DOCUMENT PASSAGE:
One of the genius effects of Ronald Reagan back in the 1980s was that he turned Democrats into deficit hawks, which was an unfamiliar place for the Keynes-drunk party that exists to spend more. It was an existential crisis for Democrats. Reagan’s tax cuts and unprecedented (at that time) budget deficits not only forced Democrats into becoming tax increase advocates, but put the brakes on any extravagant new spending programs. No wonder they kept losing in landslides. (I still like Reagan’s insouciant answers when pressed on the deficits. “Do you take any of the blame for deficits, sir?” Sam Donaldson asked. “Yes,” the Gipper replied, “because for a long time I was a Democrat.” Also: “I don’t worry about the deficit too much. It’s big enough to take care of itself.”)
Well, Democrats have gotten over it. They know that the punitive taxes they wish to impose on the super rich won’t generate anywhere close to the revenue needed for their Green New Medicare-for-All Free College and Puppies-for-Everyone Deal, but no problem! We can just print all the money we need!

WHAT YOU NEED TO DO:
Rewrite the commentary on Democrats and deficits from "Well, Democrats have" up to and including "money we need!", putting "very wealthy" in place of "super rich".

DATA SEGMENT:
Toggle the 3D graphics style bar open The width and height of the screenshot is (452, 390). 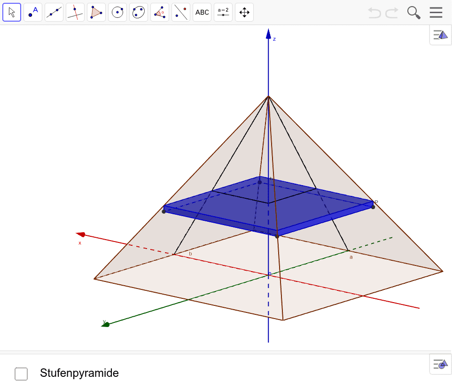440,34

OUTPUT OF THE EXERCISE:
Well, Democrats have gotten over it. They know that the punitive taxes they wish to impose on the very wealthy won’t generate anywhere close to the revenue needed for their Green New Medicare-for-All Free College and Puppies-for-Everyone Deal, but no problem! We can just print all the money we need!